Confused about a certain an integral

Question

I'm studying calculus at school and also via Khan academy. The current course on Khan academy is using Partial Fraction Expansion and I understand how it works, however, for the solution for one of the practice problems

$$\int\frac{-2}{2x-1}\,dx = -\ln |2x-1|$$

while

$$\int\frac{3}{x+4}\,dx = 3\ln |x+4|$$

The later makes sense to me but how come $\int\frac{-2}{2x-1}\,dx = -\ln |2x-1|$ rather than $-2\ln|2x+1|$?

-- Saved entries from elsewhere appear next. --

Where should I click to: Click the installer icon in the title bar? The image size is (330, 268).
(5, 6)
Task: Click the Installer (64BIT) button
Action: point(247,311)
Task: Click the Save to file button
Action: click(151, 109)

I was very confused so I checked the Khan academy facebook page and also the comments on that section. I've searched as usually a yahoo questions or quora page will come up but nothing as explained to me where the $2$ in $-2$ goes.

Answer 1

1. Substitute $u=2x-1$ and $\text{d}u=2\space\text{d}x$: $$\int\frac{-2}{2x-1}\space\text{d}x=-2\int\frac{1}{2x-1}\space\text{d}x=\frac{1}{2}\cdot(-2)\int\frac{1}{u}\space\text{d}u=-\int\frac{1}{u}\space\text{d}u=\text{C}-\ln\left|u\right|$$
2. Substitute $s=x+4$ and $\text{d}s=\text{d}x$: $$\int\frac{3}{x+4}\space\text{d}x=3\int\frac{1}{x+4}\space\text{d}x=3\int\frac{1}{s}\space\text{d}s=3\ln\left|s\right|+\text{C}$$

Answer 2

Write: $\frac{-2}{2x+1}=-\frac{2}{2x+1}$ and consider that an integral function of $-f(x)$ is minus an integral function of $f(x)$.